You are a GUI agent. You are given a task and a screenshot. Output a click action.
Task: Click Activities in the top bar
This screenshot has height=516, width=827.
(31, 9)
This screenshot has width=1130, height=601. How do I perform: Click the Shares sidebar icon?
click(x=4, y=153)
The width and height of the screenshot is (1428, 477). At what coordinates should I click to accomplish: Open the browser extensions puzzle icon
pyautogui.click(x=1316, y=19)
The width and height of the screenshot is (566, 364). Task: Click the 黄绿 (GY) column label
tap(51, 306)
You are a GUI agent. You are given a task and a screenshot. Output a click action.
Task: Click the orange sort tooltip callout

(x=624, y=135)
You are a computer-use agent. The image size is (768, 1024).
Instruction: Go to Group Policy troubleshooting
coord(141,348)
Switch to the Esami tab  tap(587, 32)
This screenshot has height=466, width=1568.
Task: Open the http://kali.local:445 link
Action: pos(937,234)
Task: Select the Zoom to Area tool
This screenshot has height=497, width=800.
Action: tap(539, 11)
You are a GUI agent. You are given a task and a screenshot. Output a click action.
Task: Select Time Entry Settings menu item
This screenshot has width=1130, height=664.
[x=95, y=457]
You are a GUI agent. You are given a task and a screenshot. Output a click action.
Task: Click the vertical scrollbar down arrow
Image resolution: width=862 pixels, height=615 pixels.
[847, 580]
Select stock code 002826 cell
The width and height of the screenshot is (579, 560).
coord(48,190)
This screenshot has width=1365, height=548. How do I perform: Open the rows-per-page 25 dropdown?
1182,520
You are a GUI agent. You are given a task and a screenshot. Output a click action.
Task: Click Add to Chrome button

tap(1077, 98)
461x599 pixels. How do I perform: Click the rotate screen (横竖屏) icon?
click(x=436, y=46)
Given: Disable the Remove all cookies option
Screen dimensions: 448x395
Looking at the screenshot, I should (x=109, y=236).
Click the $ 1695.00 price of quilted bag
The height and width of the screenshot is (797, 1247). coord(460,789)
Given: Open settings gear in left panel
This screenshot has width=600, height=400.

:: Problem description ::
Once you have read the records, output each one exactly as written.

:: Output for this exercise ::
You are a GUI agent. You are given a task and a screenshot. Output a click action.
Task: Click Activities in the top bar
This screenshot has height=516, width=827.
(31, 9)
This screenshot has width=1130, height=601. How do I perform: Click the Shares sidebar icon?
click(x=4, y=153)
The width and height of the screenshot is (1428, 477). At what coordinates should I click to accomplish: Open the browser extensions puzzle icon
pyautogui.click(x=1316, y=19)
The width and height of the screenshot is (566, 364). Task: Click the 黄绿 (GY) column label
tap(51, 306)
You are a GUI agent. You are given a task and a screenshot. Output a click action.
Task: Click the orange sort tooltip callout

(x=624, y=135)
You are a computer-use agent. The image size is (768, 1024).
Instruction: Go to Group Policy troubleshooting
coord(141,348)
Switch to the Esami tab  tap(587, 32)
This screenshot has height=466, width=1568.
Task: Open the http://kali.local:445 link
Action: pos(937,234)
Task: Select the Zoom to Area tool
This screenshot has height=497, width=800.
Action: tap(539, 11)
You are a GUI agent. You are given a task and a screenshot. Output a click action.
Task: Select Time Entry Settings menu item
This screenshot has width=1130, height=664.
[x=95, y=457]
You are a GUI agent. You are given a task and a screenshot. Output a click action.
Task: Click the vertical scrollbar down arrow
Image resolution: width=862 pixels, height=615 pixels.
[847, 580]
Select stock code 002826 cell
The width and height of the screenshot is (579, 560).
coord(48,190)
This screenshot has width=1365, height=548. How do I perform: Open the rows-per-page 25 dropdown?
1182,520
You are a GUI agent. You are given a task and a screenshot. Output a click action.
Task: Click Add to Chrome button

tap(1077, 98)
461x599 pixels. How do I perform: Click the rotate screen (横竖屏) icon?
click(x=436, y=46)
Given: Disable the Remove all cookies option
Screen dimensions: 448x395
Looking at the screenshot, I should (x=109, y=236).
Click the $ 1695.00 price of quilted bag
The height and width of the screenshot is (797, 1247). coord(460,789)
Given: Open settings gear in left panel
This screenshot has width=600, height=400.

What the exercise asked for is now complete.